--- Start of STORED RECORDS ---

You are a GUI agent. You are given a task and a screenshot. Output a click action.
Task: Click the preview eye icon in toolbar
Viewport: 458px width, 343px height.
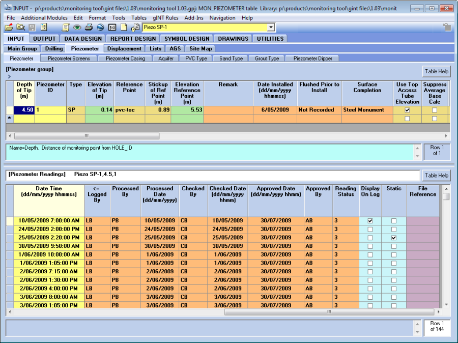coord(77,27)
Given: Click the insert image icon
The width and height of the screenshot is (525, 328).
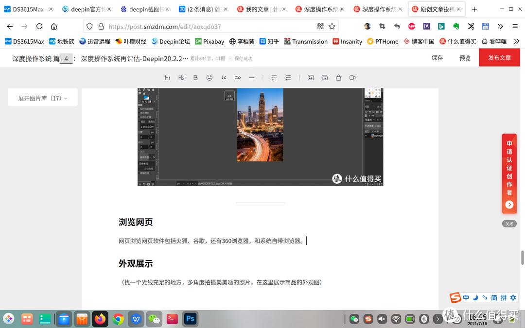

--- End of STORED RECORDS ---

→ WRITTEN PROBLEM
Please print the data entries above line for line, leaving out the pictures.

→ THE RESPONSE
You are a GUI agent. You are given a task and a screenshot. Output a click action.
Task: Click the preview eye icon in toolbar
Viewport: 458px width, 343px height.
coord(77,27)
Given: Click the insert image icon
The width and height of the screenshot is (525, 328).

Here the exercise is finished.